> [Task details]: Rewrite the lines from the line with "Viewport: 1430px width, 469px" to the line with "coord(204,195)", substituting "symbol" for "icon" and leaving everything else unchanged.

> [Excerpted data]:
• • • • • • •

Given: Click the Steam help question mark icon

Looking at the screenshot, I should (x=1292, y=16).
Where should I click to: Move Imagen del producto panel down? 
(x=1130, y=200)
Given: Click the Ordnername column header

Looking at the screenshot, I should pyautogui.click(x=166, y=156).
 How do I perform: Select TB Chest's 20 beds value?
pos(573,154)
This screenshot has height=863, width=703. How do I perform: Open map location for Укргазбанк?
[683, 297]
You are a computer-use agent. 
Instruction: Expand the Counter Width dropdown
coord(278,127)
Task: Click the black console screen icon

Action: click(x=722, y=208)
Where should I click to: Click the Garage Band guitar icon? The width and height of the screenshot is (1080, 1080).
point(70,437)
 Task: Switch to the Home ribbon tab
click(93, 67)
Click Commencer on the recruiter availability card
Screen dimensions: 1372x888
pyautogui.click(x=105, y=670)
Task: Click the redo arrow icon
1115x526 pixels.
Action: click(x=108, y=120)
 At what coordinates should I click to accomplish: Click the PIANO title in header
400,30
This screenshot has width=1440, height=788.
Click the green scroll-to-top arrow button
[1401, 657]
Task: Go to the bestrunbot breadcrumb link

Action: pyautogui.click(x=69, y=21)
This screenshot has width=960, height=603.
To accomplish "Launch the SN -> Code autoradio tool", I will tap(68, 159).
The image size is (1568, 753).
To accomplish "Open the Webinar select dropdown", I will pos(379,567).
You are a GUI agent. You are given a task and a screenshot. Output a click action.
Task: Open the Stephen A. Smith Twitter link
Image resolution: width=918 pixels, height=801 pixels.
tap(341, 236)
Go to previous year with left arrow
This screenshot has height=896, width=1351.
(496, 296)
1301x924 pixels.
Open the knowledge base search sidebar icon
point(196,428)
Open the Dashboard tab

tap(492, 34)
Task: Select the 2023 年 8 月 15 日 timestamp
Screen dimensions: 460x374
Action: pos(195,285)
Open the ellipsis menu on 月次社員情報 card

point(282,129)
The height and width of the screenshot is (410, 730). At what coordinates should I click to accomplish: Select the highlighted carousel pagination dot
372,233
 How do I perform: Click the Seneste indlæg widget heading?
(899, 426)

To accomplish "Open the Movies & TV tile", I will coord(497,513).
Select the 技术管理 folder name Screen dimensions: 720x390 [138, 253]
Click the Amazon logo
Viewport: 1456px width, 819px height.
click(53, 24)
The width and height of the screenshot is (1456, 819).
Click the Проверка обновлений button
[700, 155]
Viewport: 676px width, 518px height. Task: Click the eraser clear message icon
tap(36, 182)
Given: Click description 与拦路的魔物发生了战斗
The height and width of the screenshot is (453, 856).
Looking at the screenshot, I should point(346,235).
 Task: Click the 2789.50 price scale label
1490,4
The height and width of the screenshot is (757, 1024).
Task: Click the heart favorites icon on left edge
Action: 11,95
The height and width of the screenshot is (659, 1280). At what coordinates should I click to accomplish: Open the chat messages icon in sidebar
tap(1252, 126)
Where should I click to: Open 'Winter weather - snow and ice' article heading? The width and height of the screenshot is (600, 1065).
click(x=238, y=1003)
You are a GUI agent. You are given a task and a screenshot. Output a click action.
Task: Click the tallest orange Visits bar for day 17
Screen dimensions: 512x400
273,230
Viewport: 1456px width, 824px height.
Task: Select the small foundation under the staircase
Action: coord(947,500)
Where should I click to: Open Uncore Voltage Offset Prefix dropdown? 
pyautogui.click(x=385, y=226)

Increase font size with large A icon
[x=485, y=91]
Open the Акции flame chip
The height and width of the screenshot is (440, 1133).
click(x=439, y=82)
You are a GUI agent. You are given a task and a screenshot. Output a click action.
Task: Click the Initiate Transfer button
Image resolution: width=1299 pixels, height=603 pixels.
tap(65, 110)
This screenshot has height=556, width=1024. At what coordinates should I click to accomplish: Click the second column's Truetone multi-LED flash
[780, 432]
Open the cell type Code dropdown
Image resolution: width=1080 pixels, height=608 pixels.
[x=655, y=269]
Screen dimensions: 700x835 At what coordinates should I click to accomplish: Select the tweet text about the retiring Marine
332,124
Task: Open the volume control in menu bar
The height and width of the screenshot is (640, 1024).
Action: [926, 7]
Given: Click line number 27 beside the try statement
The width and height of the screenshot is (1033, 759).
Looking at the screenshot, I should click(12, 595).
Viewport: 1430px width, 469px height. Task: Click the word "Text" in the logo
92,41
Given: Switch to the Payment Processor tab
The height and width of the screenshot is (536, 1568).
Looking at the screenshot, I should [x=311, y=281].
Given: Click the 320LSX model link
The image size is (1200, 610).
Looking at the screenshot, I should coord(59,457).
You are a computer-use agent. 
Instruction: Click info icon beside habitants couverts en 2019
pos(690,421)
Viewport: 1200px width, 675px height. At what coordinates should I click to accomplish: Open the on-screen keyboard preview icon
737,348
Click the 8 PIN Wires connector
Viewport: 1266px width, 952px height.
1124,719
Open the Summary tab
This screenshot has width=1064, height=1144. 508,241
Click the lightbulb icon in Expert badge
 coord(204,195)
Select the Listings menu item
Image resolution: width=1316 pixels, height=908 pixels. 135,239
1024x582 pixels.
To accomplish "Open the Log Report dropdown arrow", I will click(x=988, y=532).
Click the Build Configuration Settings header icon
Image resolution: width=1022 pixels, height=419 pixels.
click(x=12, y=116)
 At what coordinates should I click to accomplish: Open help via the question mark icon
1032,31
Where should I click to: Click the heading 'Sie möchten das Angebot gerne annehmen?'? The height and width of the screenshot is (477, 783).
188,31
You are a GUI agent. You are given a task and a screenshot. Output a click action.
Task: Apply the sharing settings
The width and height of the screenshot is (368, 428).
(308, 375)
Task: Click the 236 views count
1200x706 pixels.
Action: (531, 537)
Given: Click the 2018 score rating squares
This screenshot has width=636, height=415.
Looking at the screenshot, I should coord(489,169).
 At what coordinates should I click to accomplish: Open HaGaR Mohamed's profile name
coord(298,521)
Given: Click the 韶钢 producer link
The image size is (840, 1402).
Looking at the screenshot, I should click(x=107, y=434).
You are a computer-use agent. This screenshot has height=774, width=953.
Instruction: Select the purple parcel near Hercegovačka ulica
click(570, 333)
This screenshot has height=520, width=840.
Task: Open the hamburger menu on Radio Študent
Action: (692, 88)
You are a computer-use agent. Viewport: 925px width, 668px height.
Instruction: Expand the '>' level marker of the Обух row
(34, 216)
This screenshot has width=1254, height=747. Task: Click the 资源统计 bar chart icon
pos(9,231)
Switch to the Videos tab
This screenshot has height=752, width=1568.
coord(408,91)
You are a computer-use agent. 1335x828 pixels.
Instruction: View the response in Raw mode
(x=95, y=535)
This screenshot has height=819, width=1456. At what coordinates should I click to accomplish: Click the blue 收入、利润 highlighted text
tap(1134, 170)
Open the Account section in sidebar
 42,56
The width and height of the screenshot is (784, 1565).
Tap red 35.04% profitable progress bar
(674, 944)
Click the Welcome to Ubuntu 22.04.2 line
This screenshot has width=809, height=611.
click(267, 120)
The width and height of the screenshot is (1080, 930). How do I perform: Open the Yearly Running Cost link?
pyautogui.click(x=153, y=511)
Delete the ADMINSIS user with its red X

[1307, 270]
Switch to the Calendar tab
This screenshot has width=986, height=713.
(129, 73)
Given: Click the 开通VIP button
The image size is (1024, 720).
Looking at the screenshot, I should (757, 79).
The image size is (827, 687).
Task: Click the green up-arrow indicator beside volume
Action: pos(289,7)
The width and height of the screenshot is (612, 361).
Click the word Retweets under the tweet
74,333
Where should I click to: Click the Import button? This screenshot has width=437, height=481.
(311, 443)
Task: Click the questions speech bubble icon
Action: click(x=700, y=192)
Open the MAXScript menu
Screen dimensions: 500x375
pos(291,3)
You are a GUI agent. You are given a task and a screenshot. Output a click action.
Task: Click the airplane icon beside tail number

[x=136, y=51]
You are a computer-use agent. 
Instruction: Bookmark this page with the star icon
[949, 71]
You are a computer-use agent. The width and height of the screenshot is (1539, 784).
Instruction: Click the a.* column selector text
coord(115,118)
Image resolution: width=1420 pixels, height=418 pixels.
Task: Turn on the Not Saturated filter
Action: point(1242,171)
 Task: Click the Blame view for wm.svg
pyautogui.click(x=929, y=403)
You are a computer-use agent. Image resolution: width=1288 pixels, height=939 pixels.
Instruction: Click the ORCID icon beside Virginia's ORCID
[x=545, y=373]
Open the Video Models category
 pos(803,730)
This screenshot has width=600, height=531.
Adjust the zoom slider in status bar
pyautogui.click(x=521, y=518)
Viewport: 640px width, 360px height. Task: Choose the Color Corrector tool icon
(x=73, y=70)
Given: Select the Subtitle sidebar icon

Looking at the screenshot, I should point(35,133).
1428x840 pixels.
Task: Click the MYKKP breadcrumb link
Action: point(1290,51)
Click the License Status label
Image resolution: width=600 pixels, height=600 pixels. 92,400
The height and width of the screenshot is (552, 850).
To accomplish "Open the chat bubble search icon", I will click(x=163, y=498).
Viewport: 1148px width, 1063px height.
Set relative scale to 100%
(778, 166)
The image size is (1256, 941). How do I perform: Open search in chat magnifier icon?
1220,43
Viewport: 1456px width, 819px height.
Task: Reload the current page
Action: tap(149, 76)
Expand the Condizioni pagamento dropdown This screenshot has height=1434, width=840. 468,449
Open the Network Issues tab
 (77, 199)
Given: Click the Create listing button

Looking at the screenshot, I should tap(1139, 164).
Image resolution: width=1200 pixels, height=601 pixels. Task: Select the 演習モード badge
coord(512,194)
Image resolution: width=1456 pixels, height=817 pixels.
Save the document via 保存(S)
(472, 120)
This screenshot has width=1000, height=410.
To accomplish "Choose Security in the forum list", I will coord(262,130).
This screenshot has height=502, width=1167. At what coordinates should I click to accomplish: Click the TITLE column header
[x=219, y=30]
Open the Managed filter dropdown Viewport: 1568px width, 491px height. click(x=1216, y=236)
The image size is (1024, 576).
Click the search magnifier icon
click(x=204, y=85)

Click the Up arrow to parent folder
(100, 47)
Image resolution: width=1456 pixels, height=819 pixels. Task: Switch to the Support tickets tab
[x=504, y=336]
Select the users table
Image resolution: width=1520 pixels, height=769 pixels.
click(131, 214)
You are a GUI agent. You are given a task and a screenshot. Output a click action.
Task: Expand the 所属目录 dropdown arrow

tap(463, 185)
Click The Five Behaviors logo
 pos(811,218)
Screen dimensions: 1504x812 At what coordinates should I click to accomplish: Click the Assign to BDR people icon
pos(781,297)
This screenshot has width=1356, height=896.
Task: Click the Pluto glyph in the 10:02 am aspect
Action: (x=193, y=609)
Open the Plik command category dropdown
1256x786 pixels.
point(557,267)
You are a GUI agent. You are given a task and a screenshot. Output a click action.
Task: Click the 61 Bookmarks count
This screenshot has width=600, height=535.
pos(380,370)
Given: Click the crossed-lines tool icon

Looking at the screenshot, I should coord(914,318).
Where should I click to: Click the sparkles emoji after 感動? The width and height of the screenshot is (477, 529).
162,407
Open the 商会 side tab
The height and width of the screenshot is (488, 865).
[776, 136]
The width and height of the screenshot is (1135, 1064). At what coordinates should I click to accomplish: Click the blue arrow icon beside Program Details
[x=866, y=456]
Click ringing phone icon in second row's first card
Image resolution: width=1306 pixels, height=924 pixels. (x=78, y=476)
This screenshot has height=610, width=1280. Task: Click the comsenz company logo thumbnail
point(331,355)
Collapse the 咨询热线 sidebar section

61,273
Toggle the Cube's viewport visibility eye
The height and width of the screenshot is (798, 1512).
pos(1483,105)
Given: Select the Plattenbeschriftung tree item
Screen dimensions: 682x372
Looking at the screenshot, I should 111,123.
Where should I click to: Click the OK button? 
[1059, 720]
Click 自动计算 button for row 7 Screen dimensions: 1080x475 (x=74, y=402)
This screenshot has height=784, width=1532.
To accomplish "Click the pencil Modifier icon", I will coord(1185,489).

• • • • • • •

> [Task output]:
Viewport: 1430px width, 469px height. Task: Click the word "Text" in the logo
92,41
Given: Switch to the Payment Processor tab
The height and width of the screenshot is (536, 1568).
Looking at the screenshot, I should [x=311, y=281].
Given: Click the 320LSX model link
The image size is (1200, 610).
Looking at the screenshot, I should coord(59,457).
You are a computer-use agent. 
Instruction: Click info symbol beside habitants couverts en 2019
pos(690,421)
Viewport: 1200px width, 675px height. At what coordinates should I click to accomplish: Open the on-screen keyboard preview symbol
737,348
Click the 8 PIN Wires connector
Viewport: 1266px width, 952px height.
1124,719
Open the Summary tab
This screenshot has width=1064, height=1144. 508,241
Click the lightbulb symbol in Expert badge
 coord(204,195)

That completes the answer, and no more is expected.